Lipid radical accumulation within a cell and dysfunctional Gpx4 are two of the three inciting criteria that can prompt a cell towards undergoing a relatively newly described form of cell death, ferroptosis [
42]. Ferroptosis is an iron-dependent form of programmed cell death that is triggered by three hallmark events, with lipid peroxidation and overwhelming of intracellular antioxidant defense machinery (downregulation of Gpx4) being two of them [
43]. The third factor is accumulation of iron within the affected cell, which triggers auto-oxidative injury through catalysis of Fenton chemistry [
44]. Free ferrous iron has the potential to form extremely reactive hydroxyl radicals in the presence of hydrogen peroxide. Hydroxyl radicals are nonspecific and have the potential to react with biomolecules such as PUFAs, amplifying the redox aberrations that follow lipid peroxidation, as formed lipid radicals go on to participate in autooxidation [
9]. Our future investigation will continue characterizing the role of the glutathione-dependent defense system in NEC, the implications of redox imbalance on cellular signaling with increasing oxidative distress in the disease, the effects of lipid peroxidation on the intracellular redox environment (as well as the potential cytotoxic protein modifications that are possible through lipid aldehyde adduct formation and glutathionylation), modulation of lipid peroxidation byproducts through changes in dietary PUFA supplementation, and the role for ferroptosis as another cell death pathway to describe the terminal pathophysiology associated with necrotizing enterocolitis.

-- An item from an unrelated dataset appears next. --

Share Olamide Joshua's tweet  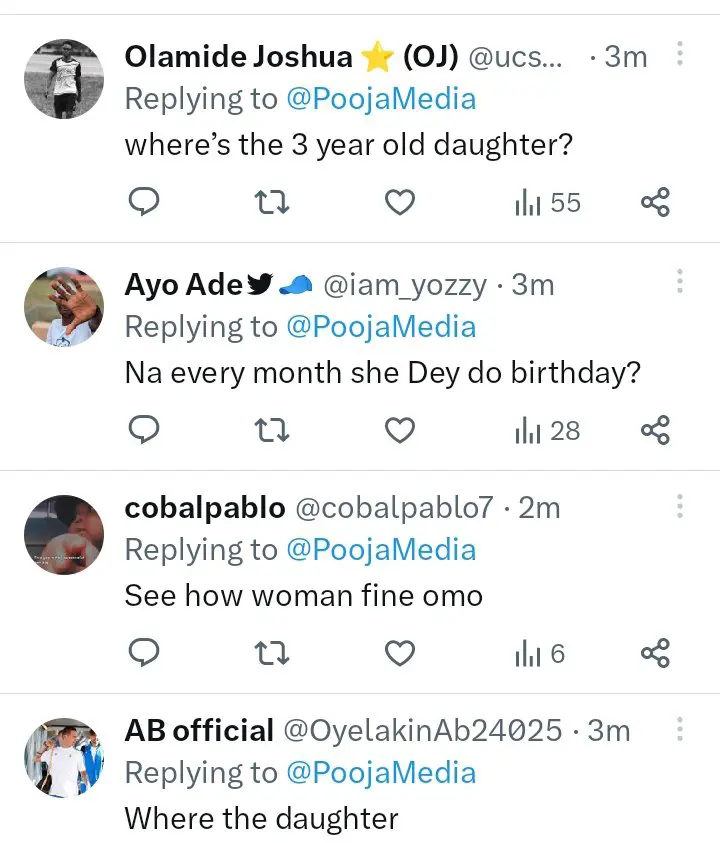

The results of our study are unique in that they are based on analysis of human infant tissue and human-derived enteroid cultures. This provides representative samples that are closest to the patient groups that are most susceptible to NEC. The intestinal samples we worked with were obtained from infants undergoing clinically indicated bowel resections for either active NEC or other gastrointestinal conditions requiring surgical correction. Although these samples provide an opportunity for us to study NEC in the most appropriate experimental setting, there are limitations to this as well. Surgical correction is relatively rare and seldom indicated in the newborn. The amount of tissue available is limited. Basic clinical characteristics (i.e., age, prematurity, clinical conditions) depend on the unique case of a patient requiring surgery, and, thus, while NEC resections may come from patients with relatively similar histories, comparative control samples come from cases that also have surgical pathology, but which do not have to be tied to certain characteristics such as prematurity or birth weight. This results in subject populations that can be relatively similar but not fully matched in all their clinical histories. Additionally, working with fragile NEC-affected tissue poses its own challenges given that the necrotic bowel has altered genetic/protein profiles affected by pathologic degradation and may be difficult to propagate when deriving enteroid cultures. To address these concerns, we worked to include all available control tissue (i.e., increase number of controls to case samples) as a comparison when the experiment required an adequate comparison.